Women carrying the BRCA mutation were found to be associated with a 2.7 to 6.4 times increased life-long risk of breast cancer, and an increased risk of over-cancer at 9.3 to 35.3 times, compared to women at average risk.

  • The tumor suppressor genes, BRCA1 is located in the 17q21 region and the BRCA2 gene is localized in the 13q12.3 region. There genes are also responsible for DNA repair. Mutations detected on both genes lead to inherited breast cancer
  • BRCA1 and BRCA2 genes are responsible for 84% of inherited breast cancer and 90% of inherited ovarian cancer.
  • The life-long risk of developing breast cancer in a woman carrying a mutation in the BRCA1 gene is 50-80%
  • The life-long risk of developing breast cancer in a woman carrying a mutation in the BRCA2 gene is 50%.
  • The BRCA1 mutation increases the lifetime risk of ovarian cancer in women by 20-50%.
  • The BRCA2 gene mutation increases the life-long risk of ovarian cancer in women by 10-20%.
  • Breast cancer occurs in 6% of men with BRCA2 gene mutation
  • Over 1600 mutations for the BRCA1 gene and over 1800 mutations for the BRCA2 gene have been reported.
  • In women with mutations in the BRCA1 and BRCA2 genes, the risk of breast cancer is reduced by 90% with bilateral prophylactic mastectomy, while the risk of ovarian cancer is reduced by 90% and breast cancer by 50% with prophylactic oophorectomy.
  • With sequence analysis done in cancer patients using the Affymetrix GeneChip BRCA1-BRCA2 Resequencing Arrays, reported mutations can be identified for these genes responsible for breast cancer.

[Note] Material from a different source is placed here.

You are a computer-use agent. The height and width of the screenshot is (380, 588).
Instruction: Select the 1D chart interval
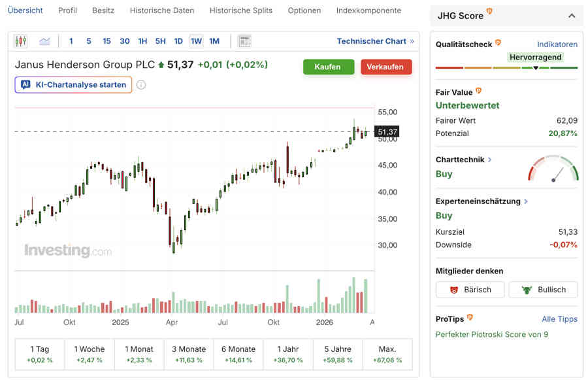click(x=178, y=41)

  • Genes, other than BRCA1 and BRCA2 genes, that have been reported to have effect in breast cancer can also be analyzed within the Affymetrix GeneChip BRCA1-BRCA2 Resequencing Arrays. These are;
  • TP53 (tumor protein p53)
  • PALB2 (partner and localizer of BRCA2)
  • CHEK2 [CHK2 checkpoint homolog (S. pombe)]
  • ATM (ataxia telangiectasia mutated)
  • PTEN (phosphatase and tensin homolog) genes.
  • In addition to early diagnosis of familial breast cancer being quickly and reliably possible with these Arrays, the possibility of early treatment of breast cancer also increases; and with the detected mutations in familial breast and/or ovarian cancers, it is possible to scan these mutations faster in other family members.
  • At the same time, detected mutations may form a basis for preimplantation genetic diagnosis.
Warnings and Ethics
  • This test should only be performed on the above indications
  • • Each individual has the right to have genetic testing for breast cancer, but they must be informed about hereditary cancers and about their responsibilities in sharing genetic results with their relatives at risk.
  • The penetration of the gene / genes to be screened for breast cancers and environmental factors must be taken into consideration. For this reason, the patient should be given genetic counselling before and after the test.